1 minute read

Shifting Sands

Big Flats Artist Connie Zehr Learns to Love Glass

By Janet McCue

Advertisement

Connie Zehr moved from Southern California to the Southern Tier in 2010, despite the warning from a West Coast friend that she’d be moving to a wasteland if she relocated to upstate New York. Instead, Connie found color, community, love, and a new art form in her adopted region.

Connie works in sand. Her art installations are ephemeral, created for a site and swept away at the conclusion of the show. Yet the images of her art remain seared into the visual imagination.

But she also makes photographs of her sand sculptures, then sends those photos to be printed on aluminum. Hanging these aluminum prints in a grid allows her to “work large and on the wall”—a new type of installation for the sculptor.

“If I was not able to document it, it would be heartbreaking,” Connie admits. “With the proper lighting, the sand photographs beautifully.”

Connie’s early work was often monochromatic, usually large sculptural shapes made with white sand. Occasionally, she incorporated wood or another object to create a shadow on the mound of sand. She often rolled out pieces of porcelain to form rods, letting them dry and then incorporating them into her sand sculpture installations.

“So it was white on white, hand-formed shapes of white clay in white sand,” she says.

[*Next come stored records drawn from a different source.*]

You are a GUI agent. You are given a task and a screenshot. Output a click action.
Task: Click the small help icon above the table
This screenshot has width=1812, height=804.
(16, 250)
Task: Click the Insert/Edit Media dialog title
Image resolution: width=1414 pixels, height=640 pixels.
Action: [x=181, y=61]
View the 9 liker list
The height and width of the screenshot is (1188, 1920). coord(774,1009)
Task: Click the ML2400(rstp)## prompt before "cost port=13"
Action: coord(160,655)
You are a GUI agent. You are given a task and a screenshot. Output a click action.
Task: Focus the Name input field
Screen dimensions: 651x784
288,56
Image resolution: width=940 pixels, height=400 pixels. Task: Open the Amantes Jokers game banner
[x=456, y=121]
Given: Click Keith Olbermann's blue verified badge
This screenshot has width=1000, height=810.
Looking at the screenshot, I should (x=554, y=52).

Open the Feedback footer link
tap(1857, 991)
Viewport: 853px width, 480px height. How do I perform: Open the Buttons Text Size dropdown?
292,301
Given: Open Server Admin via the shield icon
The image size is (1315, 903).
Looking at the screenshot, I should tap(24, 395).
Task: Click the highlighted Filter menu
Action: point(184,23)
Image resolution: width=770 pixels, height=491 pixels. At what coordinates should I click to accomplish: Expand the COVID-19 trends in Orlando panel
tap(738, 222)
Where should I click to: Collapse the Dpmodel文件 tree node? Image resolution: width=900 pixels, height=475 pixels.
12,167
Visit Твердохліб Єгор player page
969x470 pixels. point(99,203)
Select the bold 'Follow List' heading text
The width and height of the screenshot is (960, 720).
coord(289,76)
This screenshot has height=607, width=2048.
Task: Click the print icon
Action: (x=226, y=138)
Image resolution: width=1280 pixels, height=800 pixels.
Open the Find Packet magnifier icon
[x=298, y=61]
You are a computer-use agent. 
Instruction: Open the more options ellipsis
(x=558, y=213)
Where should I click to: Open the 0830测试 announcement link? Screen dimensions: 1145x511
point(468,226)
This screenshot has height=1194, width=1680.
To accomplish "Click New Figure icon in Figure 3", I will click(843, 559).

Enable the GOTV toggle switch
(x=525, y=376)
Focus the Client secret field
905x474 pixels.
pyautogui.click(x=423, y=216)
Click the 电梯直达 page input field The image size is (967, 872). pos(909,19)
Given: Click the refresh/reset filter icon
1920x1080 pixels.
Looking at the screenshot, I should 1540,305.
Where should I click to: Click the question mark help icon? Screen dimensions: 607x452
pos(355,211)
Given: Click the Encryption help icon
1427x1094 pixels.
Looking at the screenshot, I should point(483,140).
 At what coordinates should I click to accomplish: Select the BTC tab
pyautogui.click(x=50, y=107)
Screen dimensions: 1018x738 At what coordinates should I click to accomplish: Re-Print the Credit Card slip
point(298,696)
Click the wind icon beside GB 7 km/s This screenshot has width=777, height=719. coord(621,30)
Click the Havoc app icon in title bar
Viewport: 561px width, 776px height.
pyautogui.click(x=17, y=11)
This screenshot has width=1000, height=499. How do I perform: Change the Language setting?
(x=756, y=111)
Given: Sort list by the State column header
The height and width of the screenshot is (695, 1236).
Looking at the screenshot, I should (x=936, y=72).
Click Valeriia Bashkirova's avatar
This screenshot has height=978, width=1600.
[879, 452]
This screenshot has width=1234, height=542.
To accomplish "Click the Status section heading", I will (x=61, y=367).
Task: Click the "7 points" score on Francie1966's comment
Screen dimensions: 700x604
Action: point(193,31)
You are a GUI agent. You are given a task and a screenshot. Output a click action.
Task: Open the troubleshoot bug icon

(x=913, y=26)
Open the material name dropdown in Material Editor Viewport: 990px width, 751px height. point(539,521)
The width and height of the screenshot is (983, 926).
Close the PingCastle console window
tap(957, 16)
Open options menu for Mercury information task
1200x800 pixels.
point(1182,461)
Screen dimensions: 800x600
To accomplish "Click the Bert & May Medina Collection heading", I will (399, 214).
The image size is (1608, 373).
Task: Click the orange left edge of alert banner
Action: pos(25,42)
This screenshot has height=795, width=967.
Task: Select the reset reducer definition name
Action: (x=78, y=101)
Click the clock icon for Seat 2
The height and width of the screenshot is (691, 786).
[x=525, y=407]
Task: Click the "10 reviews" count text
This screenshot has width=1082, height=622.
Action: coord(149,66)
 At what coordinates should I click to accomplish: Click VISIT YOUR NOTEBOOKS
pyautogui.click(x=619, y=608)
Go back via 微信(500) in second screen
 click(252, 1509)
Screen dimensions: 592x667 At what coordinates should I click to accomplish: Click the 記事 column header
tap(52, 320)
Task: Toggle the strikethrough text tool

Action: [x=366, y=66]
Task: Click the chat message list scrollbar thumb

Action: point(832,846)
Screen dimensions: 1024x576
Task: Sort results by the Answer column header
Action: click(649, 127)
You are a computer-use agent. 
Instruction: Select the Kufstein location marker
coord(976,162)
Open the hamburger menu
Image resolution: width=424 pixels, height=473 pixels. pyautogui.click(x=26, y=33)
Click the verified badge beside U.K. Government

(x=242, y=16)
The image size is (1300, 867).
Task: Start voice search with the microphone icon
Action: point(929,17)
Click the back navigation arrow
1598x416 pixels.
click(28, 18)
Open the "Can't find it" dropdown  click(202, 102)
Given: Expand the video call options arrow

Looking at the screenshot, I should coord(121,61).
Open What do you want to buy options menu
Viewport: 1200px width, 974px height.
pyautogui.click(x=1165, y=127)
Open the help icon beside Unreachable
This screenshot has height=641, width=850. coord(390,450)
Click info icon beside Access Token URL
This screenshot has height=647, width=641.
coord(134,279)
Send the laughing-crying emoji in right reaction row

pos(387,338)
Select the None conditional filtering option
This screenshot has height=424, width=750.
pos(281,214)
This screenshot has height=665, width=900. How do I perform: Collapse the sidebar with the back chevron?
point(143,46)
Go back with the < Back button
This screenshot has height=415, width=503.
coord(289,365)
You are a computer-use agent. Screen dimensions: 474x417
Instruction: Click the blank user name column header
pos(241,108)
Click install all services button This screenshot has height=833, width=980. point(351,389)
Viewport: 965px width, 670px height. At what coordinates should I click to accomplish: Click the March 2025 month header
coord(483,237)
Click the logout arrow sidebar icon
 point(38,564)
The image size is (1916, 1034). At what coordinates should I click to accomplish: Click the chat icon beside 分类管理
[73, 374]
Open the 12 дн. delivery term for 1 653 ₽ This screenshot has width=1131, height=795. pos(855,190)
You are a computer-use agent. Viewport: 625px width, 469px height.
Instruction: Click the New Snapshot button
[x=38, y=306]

When she moved to the Southern Tier, Connie enrolled in a flame course at the Corning Museum of Glass. It was a decision that would alter her art and enrich her life.

“I had never done anything with glass, actually manipulating glass, until I moved here. And it was such a perfect combination because glass, of course, is made from sand.” After taking the flame class, she realized that the shapes she was making with glass were similar to the ones she had made in clay. Her epiphany came when she saw the possibilities of glass interacting with sand.

“Since I’ve been in New York, I’ve added color,” Connie explains. By mixing dried pigment into the sand in her installations, she “discovered that the color percolates up into the glass. A really interesting phenomenon.” Her exhibitions at the State of the Art Gallery in Ithaca showcased this new and colorful bent. By featuring vibrantly pigmented sand, metal slag, and borosilicate glass, visitors saw how the ribbons of glass captured, reflected, and absorbed the surrounding colors.